There is no universal threshold, because WER depends entirely on the audio. On clean, scripted, single-speaker read speech, modern systems land in the low single digits. On noisy, accented, overlapping, or domain-heavy audio (medical, legal, names and numbers), the same system can be several times worse. A WER quoted without its dataset and conditions is close to meaningless. Judge a system on audio that resembles yours, not a vendor's best-case demo set.

Can WER be more than 100%?

Yes. Because insertions are not limited by the number of reference words, a system that produces far more words than the truth, or that hallucinates speech during silence, can score above 100%. A WER of 150% means the edit distance is larger than the reference length. Any tool that caps WER at 100% is hiding your worst failures.

Is WER the same as accuracy?

Not exactly. Accuracy is loosely defined as 1 minus WER, but since WER can exceed 100%, that subtraction can produce a negative "accuracy," which is nonsense. WER is an error rate. Treat "96% accuracy" as a restatement of "4% WER," and remember that both numbers are blind to capitalization, punctuation, and whether the right names came out.

Why do two vendors report different WER on the same dataset?

Usually because they are not scoring against quite the same reference. Decisions about contractions, filler words, numbers written as digits versus words, and text normalization all change the error count without changing the model.
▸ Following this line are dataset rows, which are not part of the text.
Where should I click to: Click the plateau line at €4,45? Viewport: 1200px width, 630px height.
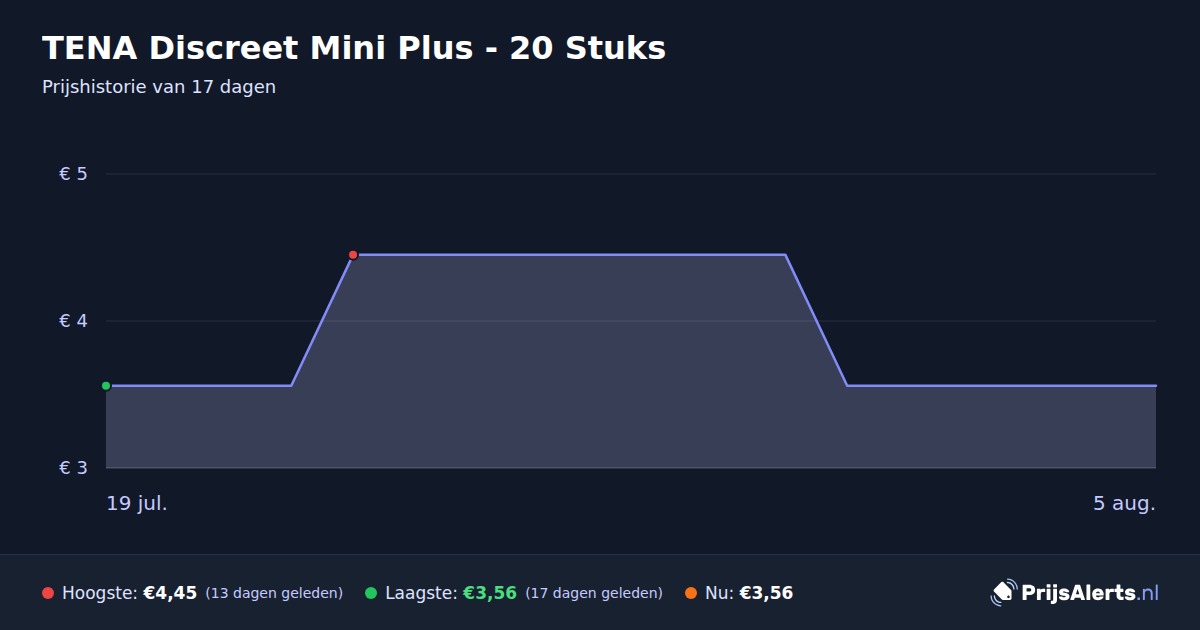[569, 255]
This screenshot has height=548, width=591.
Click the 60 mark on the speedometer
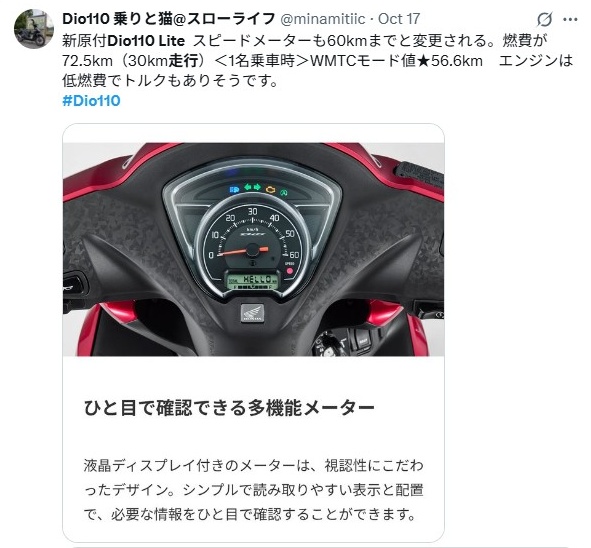[x=294, y=255]
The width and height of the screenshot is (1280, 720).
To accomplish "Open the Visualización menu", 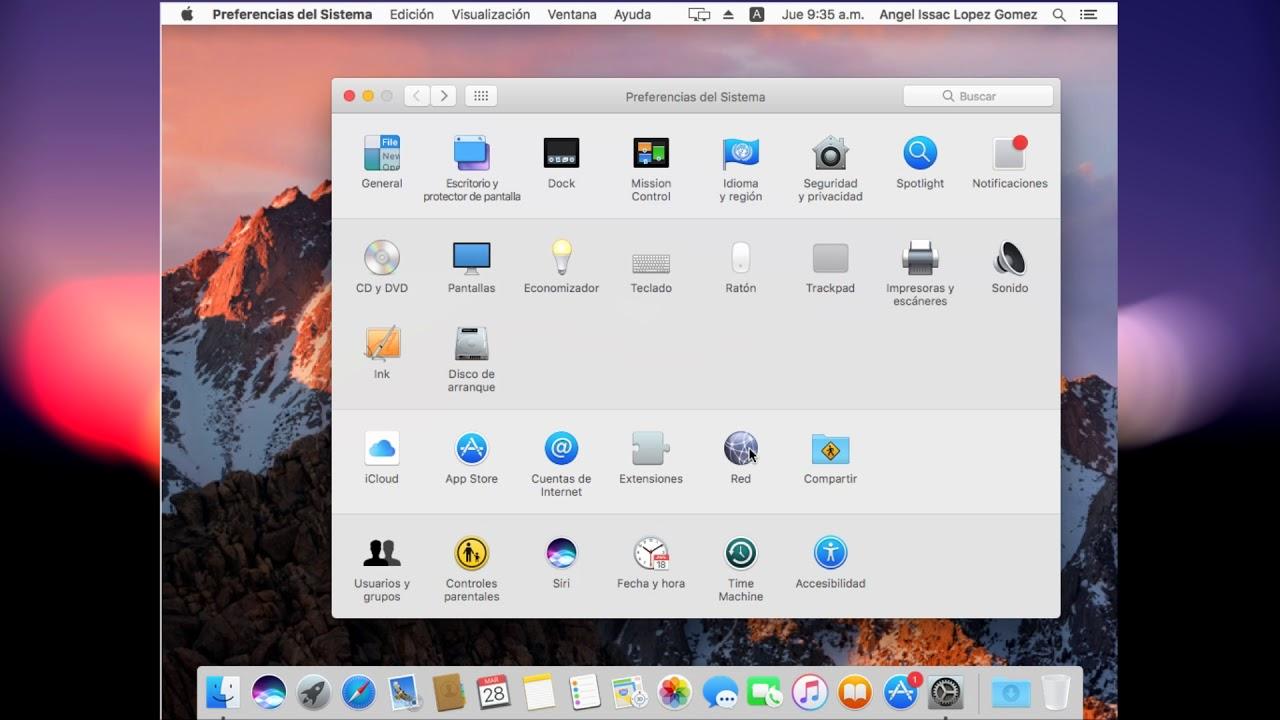I will coord(491,14).
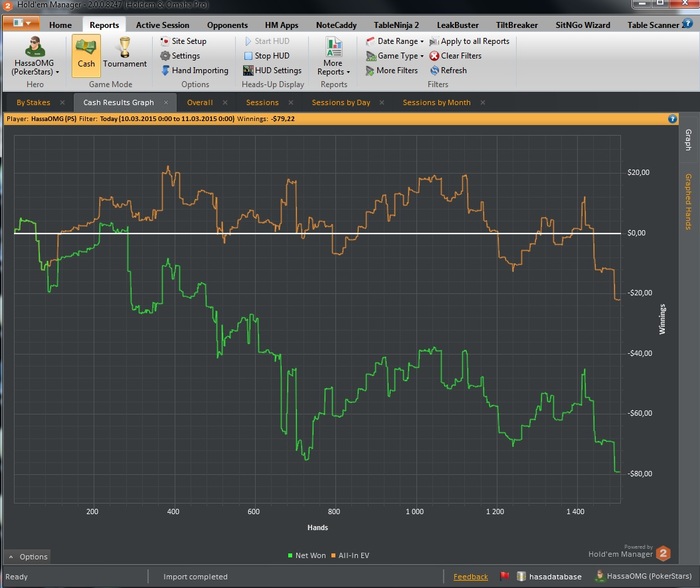The height and width of the screenshot is (588, 700).
Task: Click Stop HUD button
Action: [270, 56]
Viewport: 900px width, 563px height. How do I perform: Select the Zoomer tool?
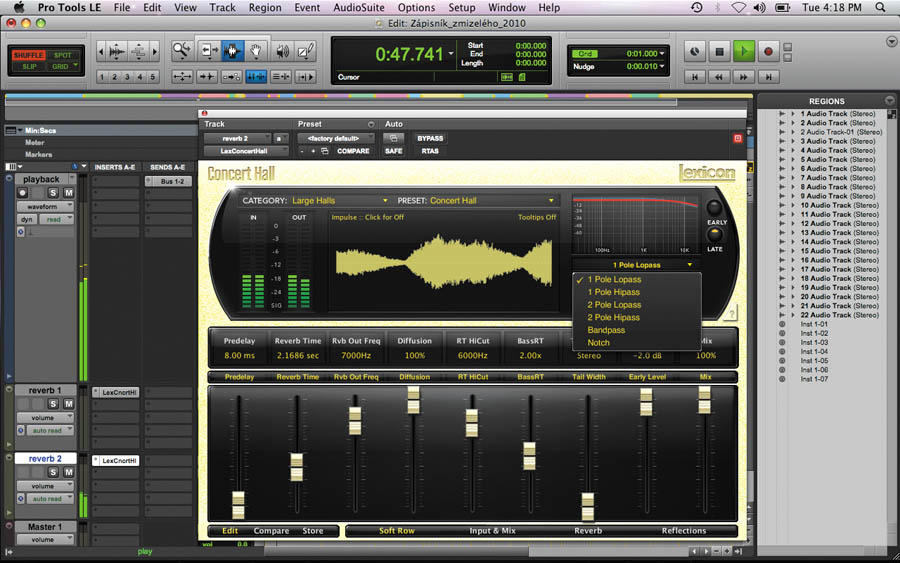[x=182, y=51]
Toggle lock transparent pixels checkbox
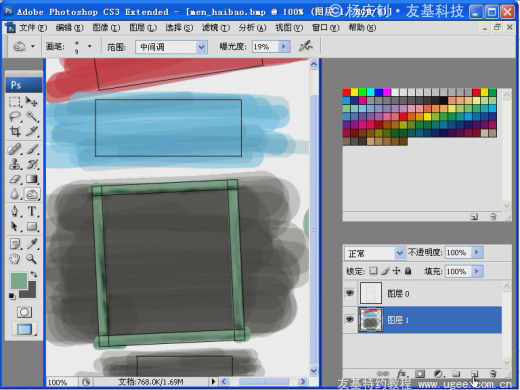 [374, 271]
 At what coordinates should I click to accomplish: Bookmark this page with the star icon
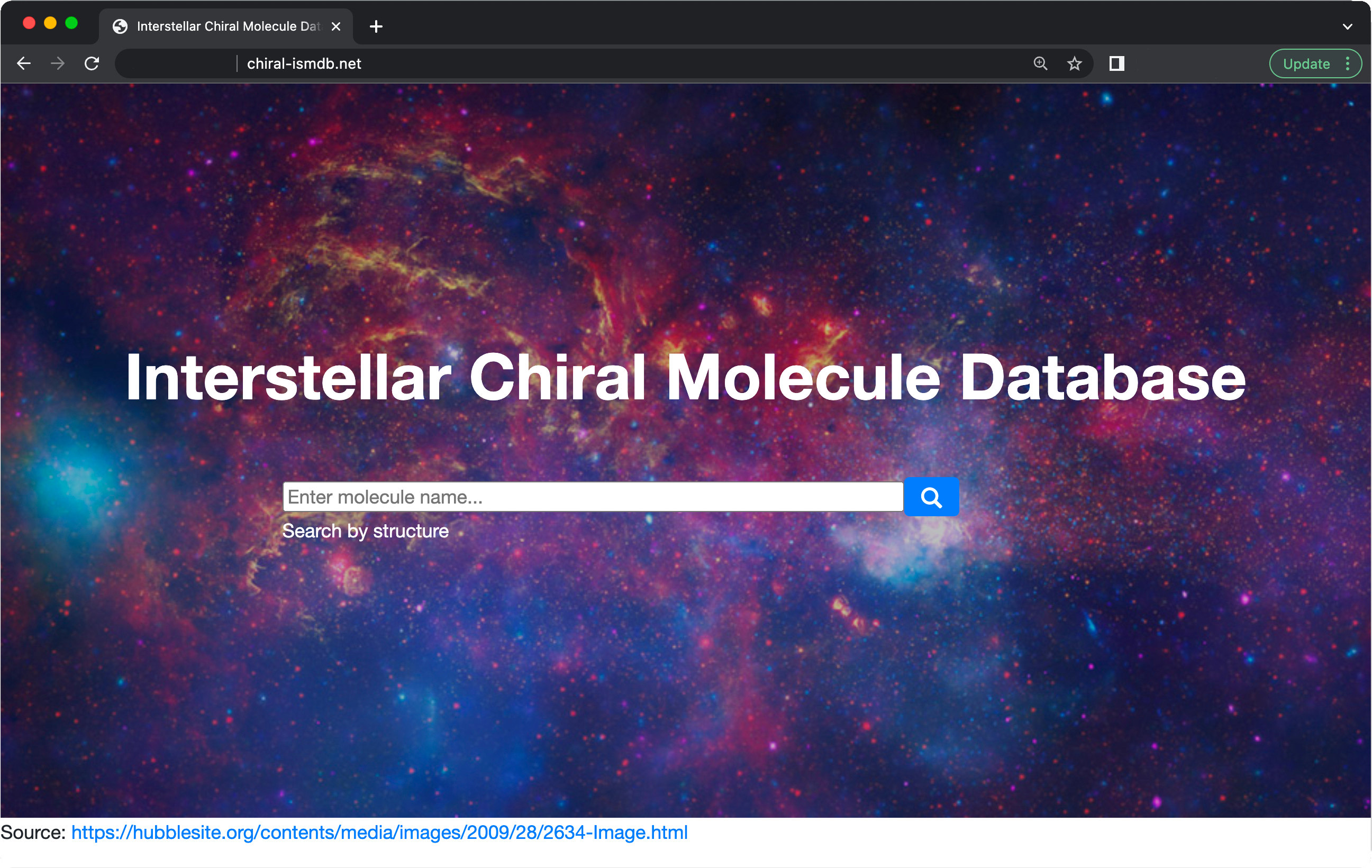click(1074, 63)
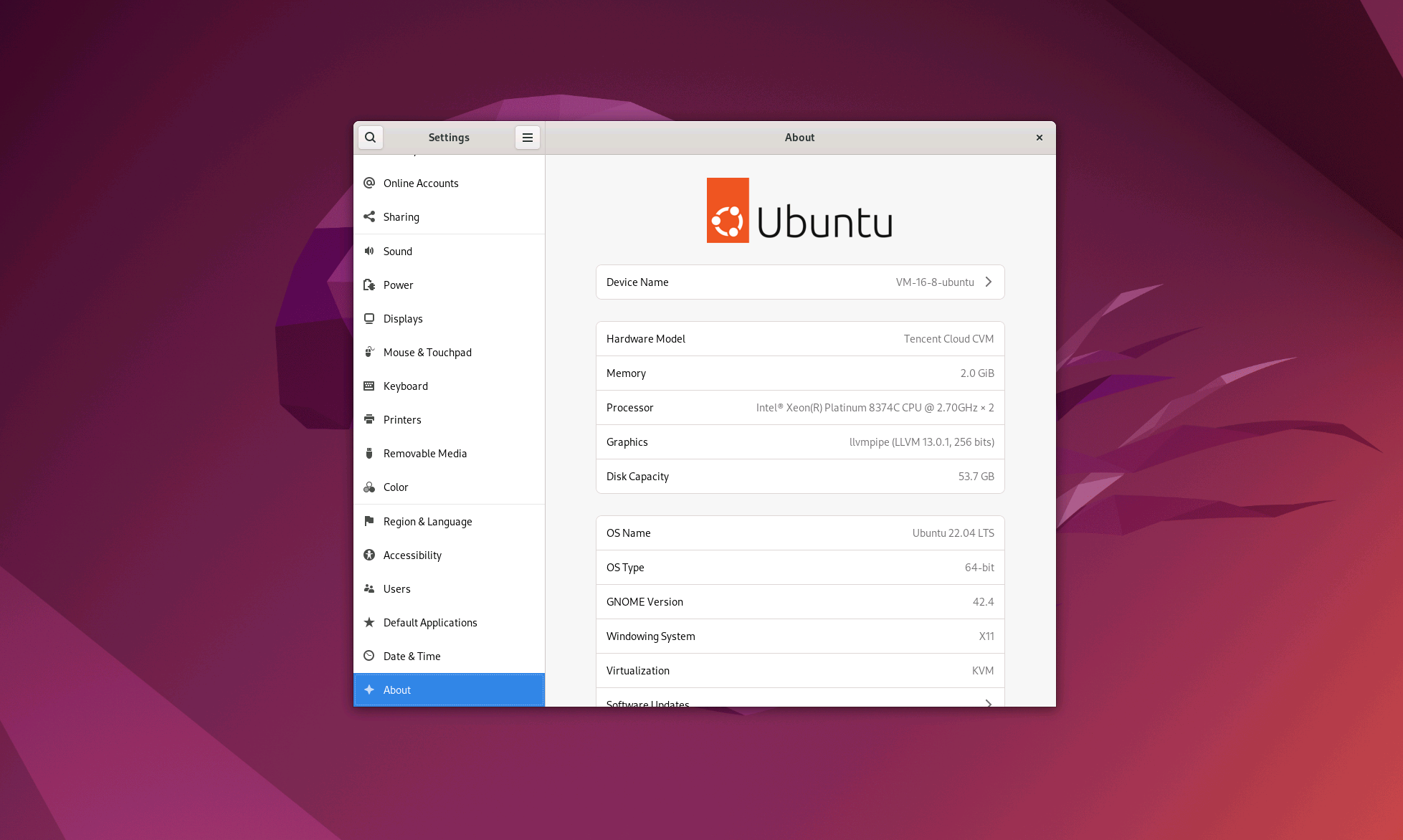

Different scoring scripts and normalization rules produce different numbers from identical transcripts. This is why your own benchmark, scored consistently across systems, beats any published comparison.

Does WER measure punctuation and capitalization?

By default, no. Standard WER scoring lowercases text and strips punctuation before comparing, so the headline number says nothing about formatting. Formatting quality is measured separately, and for many applications it matters more than raw WER. See punctuation and inverse text normalization.

References

Sasindran, Z., Yelchuri, H., Prabhakar, T. V., & Rao, S. (2022). H_eval: A new hybrid evaluation metric for automatic speech recognition tasks. arXiv preprint arXiv:2211.01722.